**STATED EXERCISE:** Show every line of the data below that contains the word "settings".

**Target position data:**
-- -- --

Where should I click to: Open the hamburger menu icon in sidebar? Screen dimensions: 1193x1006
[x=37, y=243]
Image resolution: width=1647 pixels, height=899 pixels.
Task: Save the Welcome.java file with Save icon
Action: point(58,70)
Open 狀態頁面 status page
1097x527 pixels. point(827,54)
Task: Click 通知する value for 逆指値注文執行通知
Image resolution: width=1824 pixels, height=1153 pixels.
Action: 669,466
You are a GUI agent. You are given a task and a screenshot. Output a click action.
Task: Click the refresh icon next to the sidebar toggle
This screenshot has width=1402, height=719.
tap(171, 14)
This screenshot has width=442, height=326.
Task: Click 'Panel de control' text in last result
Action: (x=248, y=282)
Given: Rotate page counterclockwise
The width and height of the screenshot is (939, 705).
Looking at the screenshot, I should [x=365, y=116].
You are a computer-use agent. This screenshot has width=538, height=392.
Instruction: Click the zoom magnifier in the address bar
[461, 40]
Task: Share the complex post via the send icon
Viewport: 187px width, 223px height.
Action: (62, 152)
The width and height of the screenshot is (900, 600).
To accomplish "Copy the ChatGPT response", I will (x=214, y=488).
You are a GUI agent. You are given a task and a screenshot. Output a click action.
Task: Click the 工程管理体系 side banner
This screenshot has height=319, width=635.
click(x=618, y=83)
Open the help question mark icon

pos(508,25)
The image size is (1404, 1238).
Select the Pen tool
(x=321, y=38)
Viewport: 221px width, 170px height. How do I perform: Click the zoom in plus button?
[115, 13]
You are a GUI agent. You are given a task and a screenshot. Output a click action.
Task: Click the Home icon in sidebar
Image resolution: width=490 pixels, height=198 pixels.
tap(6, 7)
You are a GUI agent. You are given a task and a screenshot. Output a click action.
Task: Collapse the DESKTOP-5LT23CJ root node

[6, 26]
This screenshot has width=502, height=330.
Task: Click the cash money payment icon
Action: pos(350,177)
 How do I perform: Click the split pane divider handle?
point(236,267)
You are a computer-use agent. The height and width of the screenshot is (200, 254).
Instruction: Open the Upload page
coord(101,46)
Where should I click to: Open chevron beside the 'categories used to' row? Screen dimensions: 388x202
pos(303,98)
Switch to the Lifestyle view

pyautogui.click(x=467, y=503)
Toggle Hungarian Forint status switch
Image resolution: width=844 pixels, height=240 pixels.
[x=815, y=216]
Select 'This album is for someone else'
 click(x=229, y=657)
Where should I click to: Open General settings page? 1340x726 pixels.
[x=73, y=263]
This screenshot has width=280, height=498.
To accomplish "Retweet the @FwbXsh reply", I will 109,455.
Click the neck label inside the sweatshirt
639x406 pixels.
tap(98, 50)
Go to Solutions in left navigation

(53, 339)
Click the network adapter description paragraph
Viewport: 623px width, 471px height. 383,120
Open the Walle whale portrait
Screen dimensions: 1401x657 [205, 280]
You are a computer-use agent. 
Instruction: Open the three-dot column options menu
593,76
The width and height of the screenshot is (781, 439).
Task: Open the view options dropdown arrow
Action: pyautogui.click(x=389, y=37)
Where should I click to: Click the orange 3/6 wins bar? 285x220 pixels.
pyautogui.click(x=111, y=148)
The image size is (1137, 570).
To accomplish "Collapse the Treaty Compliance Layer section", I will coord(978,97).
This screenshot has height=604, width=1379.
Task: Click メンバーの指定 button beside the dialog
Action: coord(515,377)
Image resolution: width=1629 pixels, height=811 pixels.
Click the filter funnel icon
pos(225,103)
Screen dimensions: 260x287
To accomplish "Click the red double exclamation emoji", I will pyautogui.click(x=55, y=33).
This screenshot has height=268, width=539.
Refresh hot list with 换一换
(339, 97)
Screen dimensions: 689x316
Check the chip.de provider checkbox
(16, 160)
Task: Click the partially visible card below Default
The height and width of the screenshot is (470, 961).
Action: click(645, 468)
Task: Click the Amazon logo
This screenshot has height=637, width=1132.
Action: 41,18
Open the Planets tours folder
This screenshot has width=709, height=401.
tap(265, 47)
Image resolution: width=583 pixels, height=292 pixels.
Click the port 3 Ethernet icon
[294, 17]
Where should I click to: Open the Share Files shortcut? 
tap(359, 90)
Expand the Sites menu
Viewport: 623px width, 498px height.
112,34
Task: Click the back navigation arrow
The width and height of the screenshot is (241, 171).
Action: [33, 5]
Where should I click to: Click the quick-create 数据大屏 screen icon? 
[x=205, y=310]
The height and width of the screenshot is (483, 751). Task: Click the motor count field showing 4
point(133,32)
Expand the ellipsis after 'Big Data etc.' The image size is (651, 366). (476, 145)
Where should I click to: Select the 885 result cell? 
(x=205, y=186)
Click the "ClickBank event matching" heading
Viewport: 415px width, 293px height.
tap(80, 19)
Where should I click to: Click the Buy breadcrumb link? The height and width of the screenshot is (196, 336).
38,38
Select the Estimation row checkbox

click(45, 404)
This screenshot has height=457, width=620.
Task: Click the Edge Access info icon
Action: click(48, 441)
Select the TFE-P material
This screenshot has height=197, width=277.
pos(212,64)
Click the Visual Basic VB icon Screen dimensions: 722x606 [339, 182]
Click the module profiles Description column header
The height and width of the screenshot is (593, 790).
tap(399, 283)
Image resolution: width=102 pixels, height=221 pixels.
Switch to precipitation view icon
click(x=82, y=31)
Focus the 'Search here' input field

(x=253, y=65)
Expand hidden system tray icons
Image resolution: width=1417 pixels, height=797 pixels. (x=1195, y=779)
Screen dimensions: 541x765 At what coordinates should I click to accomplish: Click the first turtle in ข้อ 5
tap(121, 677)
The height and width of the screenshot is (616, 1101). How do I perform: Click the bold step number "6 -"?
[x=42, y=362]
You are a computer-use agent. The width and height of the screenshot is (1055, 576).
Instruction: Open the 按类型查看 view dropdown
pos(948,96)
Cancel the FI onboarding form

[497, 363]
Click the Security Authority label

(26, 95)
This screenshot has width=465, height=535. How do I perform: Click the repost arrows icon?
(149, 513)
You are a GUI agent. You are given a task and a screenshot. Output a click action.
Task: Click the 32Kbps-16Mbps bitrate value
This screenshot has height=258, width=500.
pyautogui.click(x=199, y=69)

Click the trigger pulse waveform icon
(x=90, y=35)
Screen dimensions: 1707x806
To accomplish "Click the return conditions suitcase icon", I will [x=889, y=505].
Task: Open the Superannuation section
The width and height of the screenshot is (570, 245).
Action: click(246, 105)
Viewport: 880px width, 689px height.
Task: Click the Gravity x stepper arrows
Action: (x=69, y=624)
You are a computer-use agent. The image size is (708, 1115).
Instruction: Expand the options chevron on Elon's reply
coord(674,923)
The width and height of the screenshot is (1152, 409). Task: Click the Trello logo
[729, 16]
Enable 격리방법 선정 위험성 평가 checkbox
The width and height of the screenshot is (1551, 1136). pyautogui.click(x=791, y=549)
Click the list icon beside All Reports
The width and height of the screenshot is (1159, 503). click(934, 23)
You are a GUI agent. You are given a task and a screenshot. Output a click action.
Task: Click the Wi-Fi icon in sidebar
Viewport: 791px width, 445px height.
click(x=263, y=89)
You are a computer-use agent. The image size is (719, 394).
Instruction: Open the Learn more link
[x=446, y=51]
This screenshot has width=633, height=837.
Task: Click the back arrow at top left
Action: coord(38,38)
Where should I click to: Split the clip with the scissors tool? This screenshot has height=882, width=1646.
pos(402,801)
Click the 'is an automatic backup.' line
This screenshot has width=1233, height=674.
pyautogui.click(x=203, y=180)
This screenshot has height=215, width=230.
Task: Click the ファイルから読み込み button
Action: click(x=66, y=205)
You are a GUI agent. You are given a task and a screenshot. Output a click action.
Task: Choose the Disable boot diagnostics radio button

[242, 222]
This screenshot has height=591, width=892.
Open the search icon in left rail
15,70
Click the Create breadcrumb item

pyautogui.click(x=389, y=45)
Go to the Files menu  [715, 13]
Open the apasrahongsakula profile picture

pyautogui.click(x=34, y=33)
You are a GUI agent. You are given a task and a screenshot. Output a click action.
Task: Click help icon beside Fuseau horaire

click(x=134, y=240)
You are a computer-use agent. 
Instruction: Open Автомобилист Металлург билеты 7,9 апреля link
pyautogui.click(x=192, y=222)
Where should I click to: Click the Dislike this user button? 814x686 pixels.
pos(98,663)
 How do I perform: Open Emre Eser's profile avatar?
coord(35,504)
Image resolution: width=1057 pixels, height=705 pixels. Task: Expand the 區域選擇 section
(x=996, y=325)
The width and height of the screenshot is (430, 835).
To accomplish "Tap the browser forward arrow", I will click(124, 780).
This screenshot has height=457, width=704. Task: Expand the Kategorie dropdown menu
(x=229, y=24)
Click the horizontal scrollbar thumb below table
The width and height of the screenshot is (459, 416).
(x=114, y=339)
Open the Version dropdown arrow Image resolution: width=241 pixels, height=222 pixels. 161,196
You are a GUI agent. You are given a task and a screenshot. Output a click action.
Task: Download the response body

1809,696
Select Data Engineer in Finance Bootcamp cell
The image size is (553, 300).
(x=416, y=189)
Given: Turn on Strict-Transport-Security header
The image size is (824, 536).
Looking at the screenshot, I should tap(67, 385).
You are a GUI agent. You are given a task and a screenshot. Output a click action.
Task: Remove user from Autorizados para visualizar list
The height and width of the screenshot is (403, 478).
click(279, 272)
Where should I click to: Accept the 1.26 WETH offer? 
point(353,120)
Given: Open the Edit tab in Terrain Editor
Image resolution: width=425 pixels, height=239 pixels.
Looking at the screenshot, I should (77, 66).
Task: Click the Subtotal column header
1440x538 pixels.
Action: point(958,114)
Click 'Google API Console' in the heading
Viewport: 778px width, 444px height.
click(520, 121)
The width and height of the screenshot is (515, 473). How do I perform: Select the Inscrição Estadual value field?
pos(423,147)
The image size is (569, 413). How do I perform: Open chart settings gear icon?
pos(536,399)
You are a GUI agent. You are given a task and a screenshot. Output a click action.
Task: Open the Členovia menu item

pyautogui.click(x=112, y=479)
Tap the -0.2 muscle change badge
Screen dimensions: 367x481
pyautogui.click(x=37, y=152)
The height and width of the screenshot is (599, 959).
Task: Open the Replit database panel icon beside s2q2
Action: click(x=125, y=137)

-- -- --

**SOLUTION FOR THIS TASK:**
Where should I click to: Open General settings page? 1340x726 pixels.
The image size is (569, 413). How do I perform: Open chart settings gear icon?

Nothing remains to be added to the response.